Dr. Trevor Bedford, a physician at the vaccine and infectious disease division of Fred Hutch, noted that when there were around 100,000 infections in Wuhan, China, the epicenter of the outbreak, there were 1,000 severe cases in the city, and 300 deaths.
“Thus, given the severity of this disease I don’t see how it’s possible to reach 100k infections and not notice it in deaths and hospitalizations,” Bedford wrote on Twitter, adding that he “very respectfully disagree[d]” with Acton’s estimate.
In the U.S., there are more than 1,700 confirmed cases, and 41 people have died. Ohio had five confirmed cases of coronavirus as of Thursday, and 14 as of Friday.
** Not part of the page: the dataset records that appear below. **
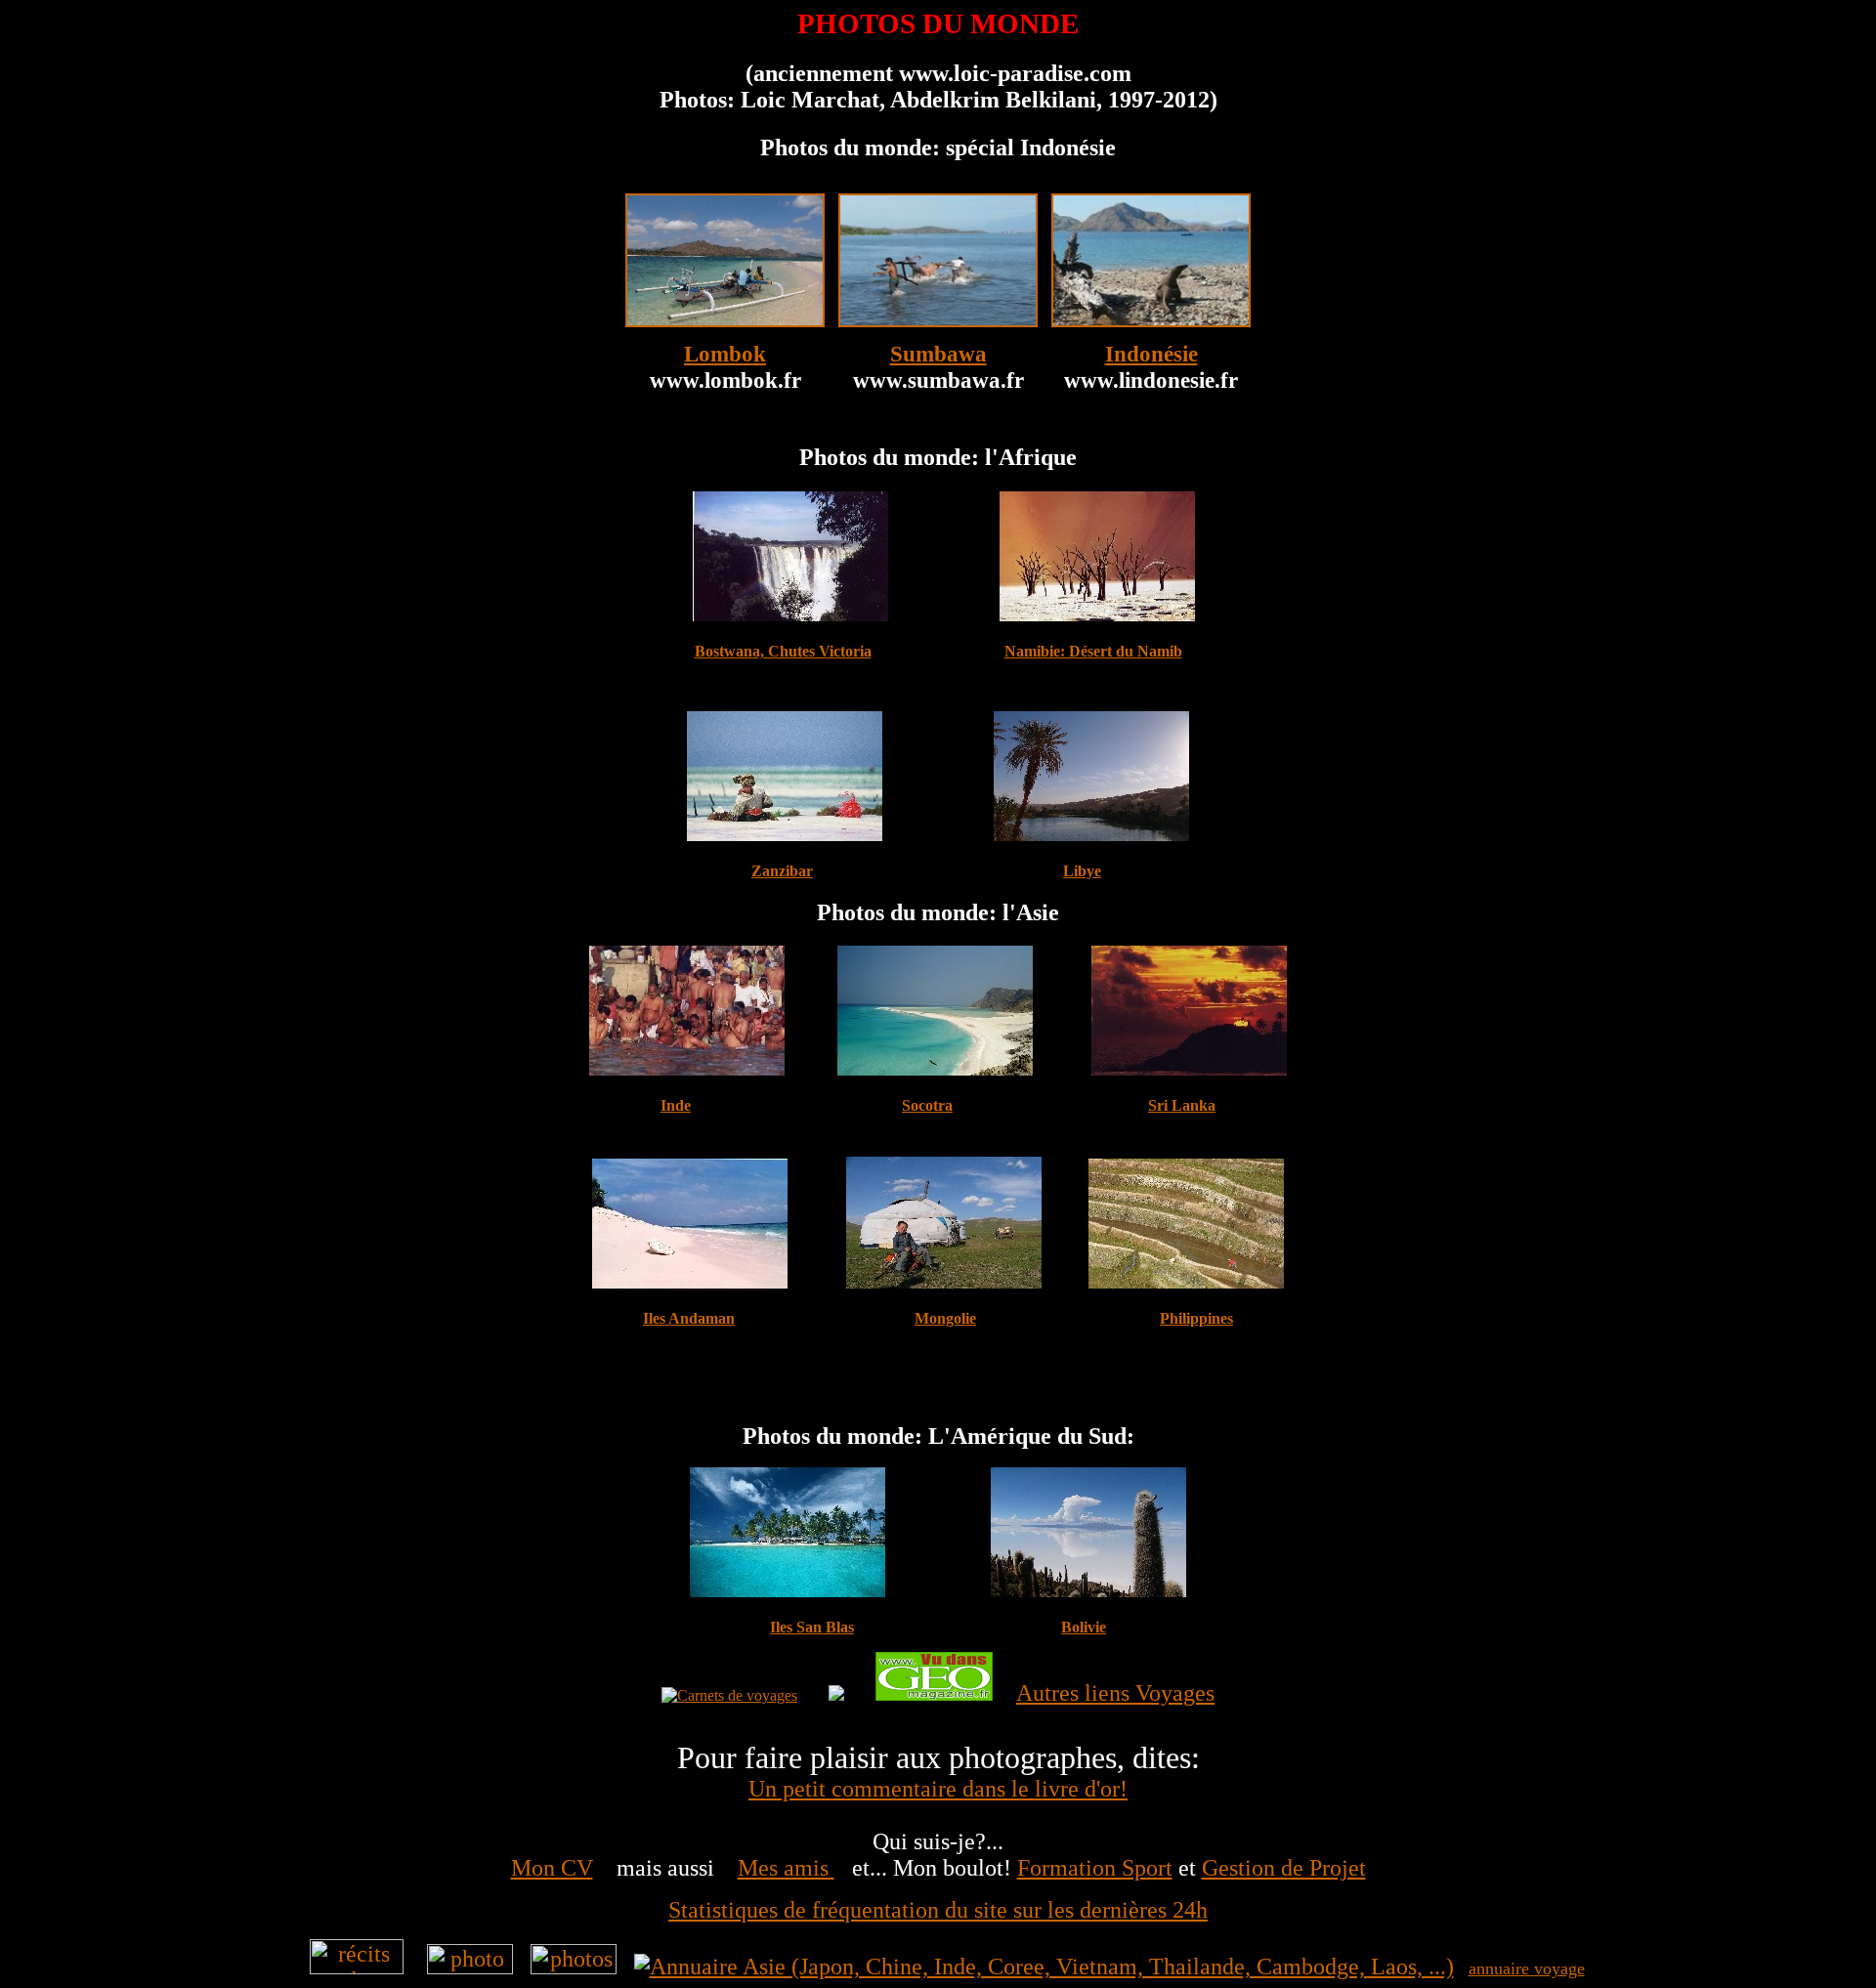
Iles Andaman (689, 1318)
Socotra (927, 1105)
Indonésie (1151, 353)
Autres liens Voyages (1115, 1693)
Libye (1082, 871)
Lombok (725, 353)
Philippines (1196, 1318)
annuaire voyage (1527, 1968)
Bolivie (1083, 1627)
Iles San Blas (812, 1627)
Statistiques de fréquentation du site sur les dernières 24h (938, 1910)
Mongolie (945, 1318)
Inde (676, 1105)
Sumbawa (938, 353)
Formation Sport (1094, 1868)
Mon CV (552, 1868)
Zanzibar (782, 871)
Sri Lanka (1181, 1105)
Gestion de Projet (1284, 1868)
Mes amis (786, 1868)
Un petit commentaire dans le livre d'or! (938, 1788)
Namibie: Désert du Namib (1093, 651)
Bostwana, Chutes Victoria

Bedford also pointed out that it took around three months for Wuhan to reach 100,000 cases.
“Thus, it would have had to have been circulating in Ohio since mid-Dec for this to be the case, which is almost certainly not the case,” he wrote.
Acton noted at Friday’s press conference that her comments Thursday had gone “viral,” and offered an explanation of how she arrived at the 100,000 figure.
She said that the “guesstimate” was based on one prediction that 60% of the U.S. population will become infected with coronavirus. Marc Lipsitch, an epidemiologist at Harvard University, has estimated that between 20% and 60% of Americans will come down with coronavirus, known as COVID-19, at some point.
Acton said that Ohio health officials “worked our way back” on the calendar to determine Ohio’s infection rate.
“We roughly guesstimated March 9th” as the date that Ohio would have an infection rate of one percent, she said.
It might only be a matter of time before coronavirus does infect substantial numbers of Americans. Health professionals hope to slow down the rate of increase in infections, so that hospitals and health facilities can better manage the epidemic.
ODH did not respond to The Daily Caller News Foundation’s request for additional information. DeWine’s office did not respond to emails seeking comment.
“You look a little bit like an alarmist,” Acton said of herself during Friday’s press conference.